Polls suggest the UK Independence Party is on course for major gains in those elections, leaving mainstream political parties struggling to explain its popularity.
Some Ukip voters say they back the party because older political parties have persistently ignored public opinion on issues like Europe.
Mr Johnson echoed that conclusion in his remarks about the behaviour of earlier governments.
His time in Brussels, in the first years after the fall of the Berlin wall, saw significant moves to increase political integration between members of the EU.
In 1993, the European single market was formally completed, guaranteeing freedom of movement for goods and labour throughout the EU.
The same year saw the signing of the Maastricht Treaty, which laid the foundations of the single European currency.
Through many of those events, British ministers repeatedly gave a false impression to voters about their European negotiations, Mr Johnson said.
“They were continually pretending to the people of this country that they were standing firm against the Commission and the other countries attempting to harmonise and regulate everything,” he said.

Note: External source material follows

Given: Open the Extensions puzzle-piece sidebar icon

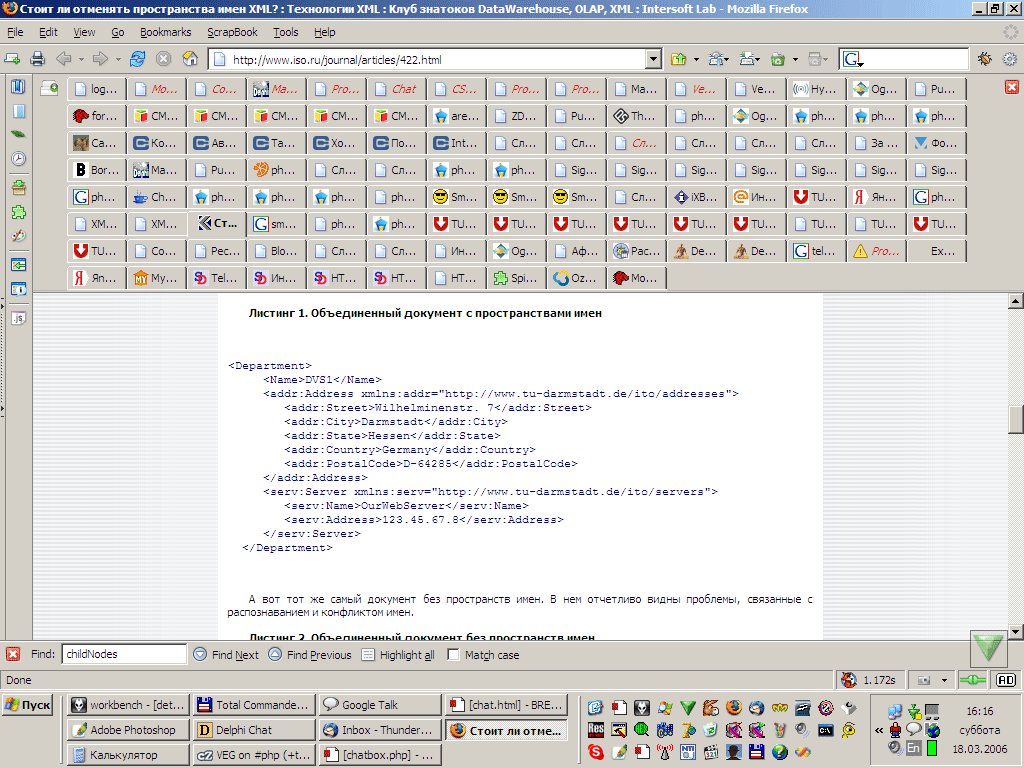Looking at the screenshot, I should [x=18, y=212].
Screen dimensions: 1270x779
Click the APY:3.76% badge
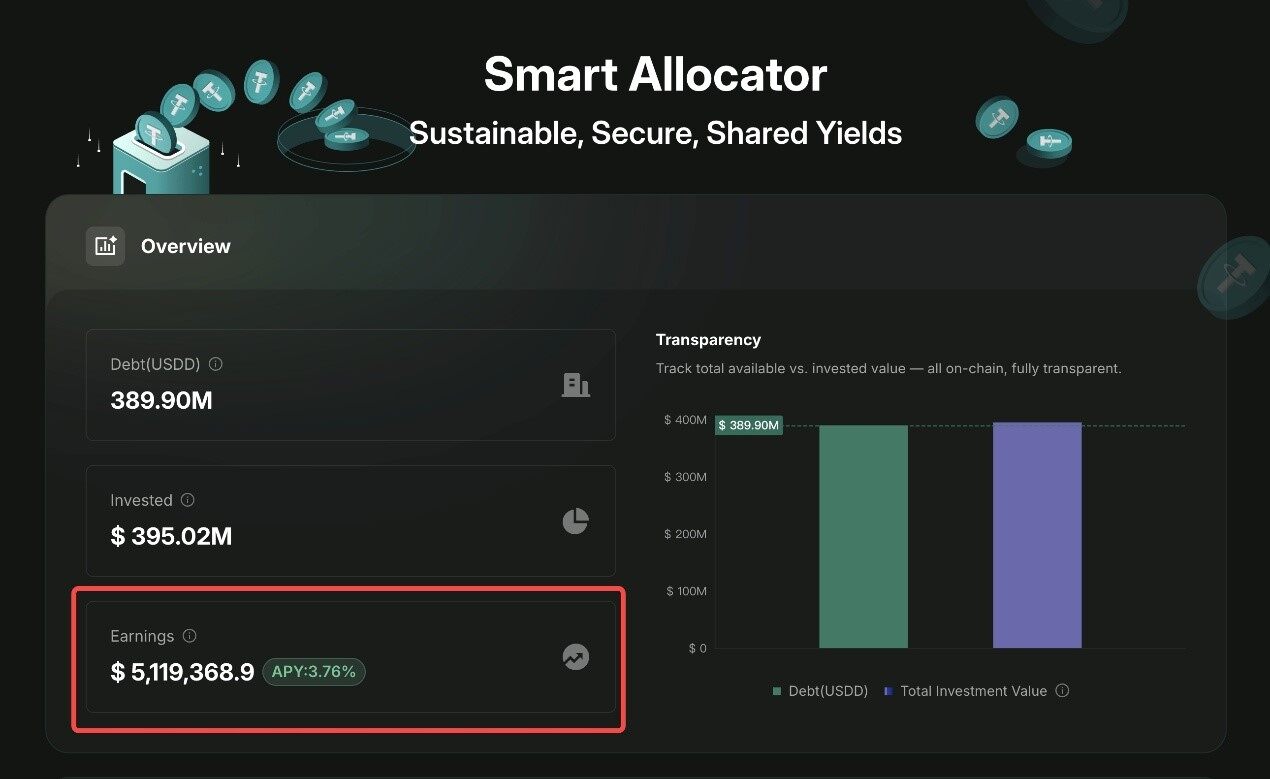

“Whereas in reality they would always go out there and do deals and capitulate.”
Mr Johnson, an admirer of many of Lady Thatcher’s achievements, said that she was one of the Conservatives who had been guilty of misleading accounts of European deals.
The former prime minister is remembered by many supporters as a staunch opponent of European integration who frequently clashed with other European leaders.
Mr Johnson said that the reality was more complex, suggesting that Lady Thatcher’s rhetoric often masked a more conciliatory approach.
“Even Margaret Thatcher, famously rebarbative about the EU, even she and some of her immediate advisers could be quite tricksy about what was really going on.”
David Cameron has faced accusations of feeding public scepticism over Europe, by promising a referendum on the EU’s Lisbon Treaty then abandoning the plan when the treaty was incorporated into European law.
To address that scepticism, the Prime Minister has said that a Conservative government would offer voters an In/Out referendum on the EU.